Charles Darwin wollte zunächst Priester der anglikanischen Kirche werden. Als junger Weltreisender entdeckte er, dass die von der Kirche vertretene Schöpfungsgeschichte für die Wissenschaft nur ein Märchen sein konnte. Für Karl Marx, Enkel eines Rabbiners aus Trier, waren die Gesetze der Ökonomie nur Masken von Unterdrückungsverhältnissen - auch im Kapitalismus herrsche so etwas wie ein evolutionäres Gesetz, er gehe unweigerlich seinem Untergang entgegen. Danach die klassenlose Gesellschaft, die glückliche Menschheit. Beide Denker wirken bis heute, auch ex negativo: Darwin mit der von ihm unverschuldeten Suggestion, sein „Survival of the fittest“ sei auch die Generalformel für soziales Geschehen, Marx mit der Erinnerung an den von ihm nicht verschuldeten - furchtbar verlaufenen - Versuch, seine Analyse zur historischen Wirklichkeit zu verhelfen, mit dem Ergebnis eines triumphierenden Kapitalismus.

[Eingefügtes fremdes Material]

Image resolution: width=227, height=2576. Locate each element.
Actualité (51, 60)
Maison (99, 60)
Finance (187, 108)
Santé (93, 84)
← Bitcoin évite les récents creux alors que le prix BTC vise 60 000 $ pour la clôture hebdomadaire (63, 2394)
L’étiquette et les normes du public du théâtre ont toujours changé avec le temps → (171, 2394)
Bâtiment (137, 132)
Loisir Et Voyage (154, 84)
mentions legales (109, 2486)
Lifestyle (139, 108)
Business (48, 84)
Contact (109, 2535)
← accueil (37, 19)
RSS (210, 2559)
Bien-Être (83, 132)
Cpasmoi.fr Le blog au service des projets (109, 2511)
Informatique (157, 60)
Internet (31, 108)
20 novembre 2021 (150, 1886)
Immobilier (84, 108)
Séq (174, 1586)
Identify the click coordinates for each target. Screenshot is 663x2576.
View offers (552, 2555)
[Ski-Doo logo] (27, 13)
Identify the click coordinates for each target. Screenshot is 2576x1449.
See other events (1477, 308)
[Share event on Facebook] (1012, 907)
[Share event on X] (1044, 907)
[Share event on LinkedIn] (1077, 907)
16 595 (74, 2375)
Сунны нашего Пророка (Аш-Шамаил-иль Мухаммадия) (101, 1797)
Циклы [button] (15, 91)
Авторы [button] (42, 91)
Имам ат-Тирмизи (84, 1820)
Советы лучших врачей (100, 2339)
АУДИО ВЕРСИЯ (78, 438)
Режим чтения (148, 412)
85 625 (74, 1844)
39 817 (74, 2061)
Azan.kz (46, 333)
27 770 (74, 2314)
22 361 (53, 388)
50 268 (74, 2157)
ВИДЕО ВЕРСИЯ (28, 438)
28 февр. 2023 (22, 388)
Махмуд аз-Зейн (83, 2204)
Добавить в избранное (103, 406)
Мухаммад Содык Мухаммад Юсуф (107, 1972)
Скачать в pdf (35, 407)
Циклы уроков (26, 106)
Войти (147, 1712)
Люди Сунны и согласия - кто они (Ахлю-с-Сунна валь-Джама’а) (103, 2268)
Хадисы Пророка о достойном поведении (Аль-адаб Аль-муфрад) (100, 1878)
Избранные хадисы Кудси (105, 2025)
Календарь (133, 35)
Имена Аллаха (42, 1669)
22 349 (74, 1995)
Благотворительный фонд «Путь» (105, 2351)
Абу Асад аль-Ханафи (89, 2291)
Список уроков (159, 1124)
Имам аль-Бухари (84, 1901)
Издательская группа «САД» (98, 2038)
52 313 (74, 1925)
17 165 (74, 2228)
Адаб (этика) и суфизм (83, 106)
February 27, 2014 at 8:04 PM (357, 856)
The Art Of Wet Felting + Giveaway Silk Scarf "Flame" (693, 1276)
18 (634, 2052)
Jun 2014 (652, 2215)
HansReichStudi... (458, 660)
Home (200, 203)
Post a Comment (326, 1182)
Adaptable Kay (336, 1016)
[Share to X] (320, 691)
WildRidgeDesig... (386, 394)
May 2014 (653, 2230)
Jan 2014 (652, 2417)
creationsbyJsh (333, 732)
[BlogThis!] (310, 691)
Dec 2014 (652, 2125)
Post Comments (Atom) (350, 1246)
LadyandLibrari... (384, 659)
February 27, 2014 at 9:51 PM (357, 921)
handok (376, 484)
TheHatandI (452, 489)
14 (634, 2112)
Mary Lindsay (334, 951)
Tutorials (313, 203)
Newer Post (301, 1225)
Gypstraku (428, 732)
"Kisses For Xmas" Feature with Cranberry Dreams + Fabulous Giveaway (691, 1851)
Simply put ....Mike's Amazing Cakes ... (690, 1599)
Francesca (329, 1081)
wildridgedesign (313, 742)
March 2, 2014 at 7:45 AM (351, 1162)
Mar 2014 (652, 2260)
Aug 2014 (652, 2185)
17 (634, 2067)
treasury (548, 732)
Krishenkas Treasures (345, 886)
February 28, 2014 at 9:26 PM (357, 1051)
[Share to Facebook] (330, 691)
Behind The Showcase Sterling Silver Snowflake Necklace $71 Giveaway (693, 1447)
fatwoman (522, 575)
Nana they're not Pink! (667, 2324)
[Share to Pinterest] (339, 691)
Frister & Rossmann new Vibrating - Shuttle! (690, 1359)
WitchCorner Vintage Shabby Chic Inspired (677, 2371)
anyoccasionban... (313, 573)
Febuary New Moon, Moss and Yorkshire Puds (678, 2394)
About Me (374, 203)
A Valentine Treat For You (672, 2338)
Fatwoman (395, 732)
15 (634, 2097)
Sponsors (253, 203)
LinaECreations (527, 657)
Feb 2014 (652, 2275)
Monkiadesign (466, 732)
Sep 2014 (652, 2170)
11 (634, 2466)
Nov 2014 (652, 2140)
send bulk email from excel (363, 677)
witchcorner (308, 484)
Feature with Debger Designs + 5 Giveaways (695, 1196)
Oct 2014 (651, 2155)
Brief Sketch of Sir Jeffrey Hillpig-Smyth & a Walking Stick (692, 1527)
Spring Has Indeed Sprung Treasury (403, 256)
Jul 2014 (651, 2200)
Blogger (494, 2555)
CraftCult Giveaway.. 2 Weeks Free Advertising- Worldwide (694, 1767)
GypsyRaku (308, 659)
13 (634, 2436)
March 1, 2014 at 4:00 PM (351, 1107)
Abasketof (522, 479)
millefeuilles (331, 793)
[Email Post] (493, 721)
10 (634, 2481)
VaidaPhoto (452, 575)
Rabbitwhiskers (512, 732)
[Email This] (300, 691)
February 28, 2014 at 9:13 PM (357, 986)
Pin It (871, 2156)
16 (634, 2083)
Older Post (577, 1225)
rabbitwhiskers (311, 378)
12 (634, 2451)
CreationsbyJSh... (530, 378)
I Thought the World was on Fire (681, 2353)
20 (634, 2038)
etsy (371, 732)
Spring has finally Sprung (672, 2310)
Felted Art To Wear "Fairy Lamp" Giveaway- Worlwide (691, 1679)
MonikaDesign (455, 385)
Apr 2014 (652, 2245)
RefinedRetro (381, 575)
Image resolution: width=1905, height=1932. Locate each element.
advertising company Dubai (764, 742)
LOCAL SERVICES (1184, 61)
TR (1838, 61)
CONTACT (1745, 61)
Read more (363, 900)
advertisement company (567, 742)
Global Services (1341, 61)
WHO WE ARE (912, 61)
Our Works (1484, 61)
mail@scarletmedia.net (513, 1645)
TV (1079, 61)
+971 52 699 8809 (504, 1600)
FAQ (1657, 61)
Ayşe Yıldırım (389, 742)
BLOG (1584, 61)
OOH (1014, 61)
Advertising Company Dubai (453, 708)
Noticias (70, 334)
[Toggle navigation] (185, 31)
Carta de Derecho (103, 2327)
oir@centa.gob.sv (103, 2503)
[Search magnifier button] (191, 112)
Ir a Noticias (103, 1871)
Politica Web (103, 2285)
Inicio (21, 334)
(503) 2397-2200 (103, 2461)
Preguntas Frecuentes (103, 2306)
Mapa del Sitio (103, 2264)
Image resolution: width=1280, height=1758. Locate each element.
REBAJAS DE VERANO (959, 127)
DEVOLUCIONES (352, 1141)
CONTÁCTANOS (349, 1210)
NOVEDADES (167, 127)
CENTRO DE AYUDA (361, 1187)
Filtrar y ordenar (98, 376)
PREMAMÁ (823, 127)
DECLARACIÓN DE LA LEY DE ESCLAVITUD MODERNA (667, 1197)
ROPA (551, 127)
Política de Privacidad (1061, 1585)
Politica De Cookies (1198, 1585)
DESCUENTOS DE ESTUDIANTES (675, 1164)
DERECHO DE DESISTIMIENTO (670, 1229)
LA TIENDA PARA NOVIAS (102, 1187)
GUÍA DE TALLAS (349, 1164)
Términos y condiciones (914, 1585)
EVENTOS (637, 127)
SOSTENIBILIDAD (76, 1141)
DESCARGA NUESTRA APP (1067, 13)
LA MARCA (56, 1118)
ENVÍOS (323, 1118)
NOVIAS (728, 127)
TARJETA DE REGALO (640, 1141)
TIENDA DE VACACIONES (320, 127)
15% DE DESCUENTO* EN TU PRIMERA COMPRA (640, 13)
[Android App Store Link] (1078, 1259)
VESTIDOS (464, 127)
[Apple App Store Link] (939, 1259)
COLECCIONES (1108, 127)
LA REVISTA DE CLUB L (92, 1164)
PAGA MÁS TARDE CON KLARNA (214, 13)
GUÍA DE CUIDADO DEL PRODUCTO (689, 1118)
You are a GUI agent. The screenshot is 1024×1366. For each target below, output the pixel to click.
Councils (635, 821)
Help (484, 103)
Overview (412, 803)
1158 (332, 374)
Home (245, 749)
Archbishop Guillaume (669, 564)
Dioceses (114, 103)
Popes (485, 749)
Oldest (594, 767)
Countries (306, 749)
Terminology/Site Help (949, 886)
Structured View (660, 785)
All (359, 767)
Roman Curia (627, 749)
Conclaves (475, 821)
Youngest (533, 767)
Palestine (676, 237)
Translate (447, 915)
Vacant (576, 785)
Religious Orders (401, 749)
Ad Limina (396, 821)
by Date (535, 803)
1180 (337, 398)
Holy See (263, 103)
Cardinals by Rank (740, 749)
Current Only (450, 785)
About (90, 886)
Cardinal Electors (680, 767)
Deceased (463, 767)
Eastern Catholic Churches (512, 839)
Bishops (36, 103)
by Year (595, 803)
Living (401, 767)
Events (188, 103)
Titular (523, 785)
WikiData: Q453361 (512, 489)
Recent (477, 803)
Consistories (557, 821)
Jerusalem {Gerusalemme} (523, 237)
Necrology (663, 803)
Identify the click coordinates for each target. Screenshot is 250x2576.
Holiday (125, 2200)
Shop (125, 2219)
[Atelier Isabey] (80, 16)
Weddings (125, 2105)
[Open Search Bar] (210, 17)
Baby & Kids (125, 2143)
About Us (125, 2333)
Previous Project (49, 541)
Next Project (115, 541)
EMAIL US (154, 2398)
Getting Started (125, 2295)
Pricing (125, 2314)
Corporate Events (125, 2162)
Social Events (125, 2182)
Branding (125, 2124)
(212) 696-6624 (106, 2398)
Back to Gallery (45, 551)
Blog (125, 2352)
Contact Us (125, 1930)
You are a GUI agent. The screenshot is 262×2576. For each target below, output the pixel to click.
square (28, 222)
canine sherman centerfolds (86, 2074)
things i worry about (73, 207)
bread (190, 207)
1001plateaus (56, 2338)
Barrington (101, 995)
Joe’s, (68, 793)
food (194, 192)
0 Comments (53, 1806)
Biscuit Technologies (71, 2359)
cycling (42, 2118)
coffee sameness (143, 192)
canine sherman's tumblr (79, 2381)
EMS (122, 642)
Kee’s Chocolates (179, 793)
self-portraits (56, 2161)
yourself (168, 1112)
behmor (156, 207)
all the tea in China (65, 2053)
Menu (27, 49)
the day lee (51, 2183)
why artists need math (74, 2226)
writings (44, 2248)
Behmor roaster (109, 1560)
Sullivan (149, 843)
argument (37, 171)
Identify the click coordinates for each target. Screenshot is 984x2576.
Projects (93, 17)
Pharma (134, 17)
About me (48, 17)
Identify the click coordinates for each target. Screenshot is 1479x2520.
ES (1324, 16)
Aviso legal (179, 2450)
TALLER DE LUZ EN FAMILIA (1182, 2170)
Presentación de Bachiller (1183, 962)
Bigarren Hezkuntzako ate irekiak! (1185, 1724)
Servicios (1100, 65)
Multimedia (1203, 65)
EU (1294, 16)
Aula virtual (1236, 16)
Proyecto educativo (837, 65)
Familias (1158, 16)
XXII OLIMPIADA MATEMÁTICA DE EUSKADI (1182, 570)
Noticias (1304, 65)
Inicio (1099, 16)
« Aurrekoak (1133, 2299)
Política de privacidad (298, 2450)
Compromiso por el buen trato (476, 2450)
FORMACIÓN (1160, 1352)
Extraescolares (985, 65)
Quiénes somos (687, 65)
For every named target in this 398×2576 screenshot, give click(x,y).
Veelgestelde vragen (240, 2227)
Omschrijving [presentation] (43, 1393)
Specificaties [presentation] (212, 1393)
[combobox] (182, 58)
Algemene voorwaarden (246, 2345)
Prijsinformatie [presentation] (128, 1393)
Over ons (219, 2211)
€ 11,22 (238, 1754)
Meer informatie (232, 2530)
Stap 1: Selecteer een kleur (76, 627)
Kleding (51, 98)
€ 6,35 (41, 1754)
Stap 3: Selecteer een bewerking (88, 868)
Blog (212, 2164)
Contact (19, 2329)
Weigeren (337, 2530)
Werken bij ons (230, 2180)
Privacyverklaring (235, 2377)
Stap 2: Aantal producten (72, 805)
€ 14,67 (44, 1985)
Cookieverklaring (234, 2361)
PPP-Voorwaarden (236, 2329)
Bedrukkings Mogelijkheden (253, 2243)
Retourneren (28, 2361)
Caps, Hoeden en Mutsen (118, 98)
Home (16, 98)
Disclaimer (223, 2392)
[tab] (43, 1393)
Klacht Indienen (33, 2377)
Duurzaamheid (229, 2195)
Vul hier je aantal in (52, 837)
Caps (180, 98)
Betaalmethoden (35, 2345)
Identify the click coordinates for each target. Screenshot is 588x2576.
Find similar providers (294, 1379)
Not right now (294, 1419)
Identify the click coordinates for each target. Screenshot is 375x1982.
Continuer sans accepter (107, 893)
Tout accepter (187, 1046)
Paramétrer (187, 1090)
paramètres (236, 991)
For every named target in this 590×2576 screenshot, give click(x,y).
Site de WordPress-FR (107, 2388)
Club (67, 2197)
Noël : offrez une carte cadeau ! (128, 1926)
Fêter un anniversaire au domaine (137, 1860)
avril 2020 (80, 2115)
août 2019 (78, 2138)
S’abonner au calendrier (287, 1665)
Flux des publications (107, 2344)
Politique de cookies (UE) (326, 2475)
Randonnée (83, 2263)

Beide damals schon alten Herren lebten im Jahre 1881 in London, aber begegnen sollten sie sich erst in Ilona Jergers wundervollem Erstling, in dem sie scheinbar mühelos die Hörer zu gebannten Zaungästen des Geschehens macht. Charles Darwin führt mit seiner geliebten Gattin ein geruhsames Leben, Karl Marx fristet mit seiner Frau eines in beengten Verhältnissen. Er kommt mit seinem Werk nicht recht voran, bleibt sein Lebtag das, was er im Grunde immer gewesen ist: ein Selbstzweifler. Der (fiktive) gemeinsame Arzt bringt sie zusammen, er hofft, sie mögen sich gegenseitig aus ihrer Depression helfen. Peter Kaempfe liest unaufdringlich-eindringlich, meisterlich. Jedem zu empfehlen, den die angedeutete Konstellation neugierig macht.
Helmut Kremers
Helmut Kremers
war bis 2014 Chefredakteur der "Zeitzeichen". Er lebt in Düsseldorf. Weitere Informationen unter www.helmut-kremers.de .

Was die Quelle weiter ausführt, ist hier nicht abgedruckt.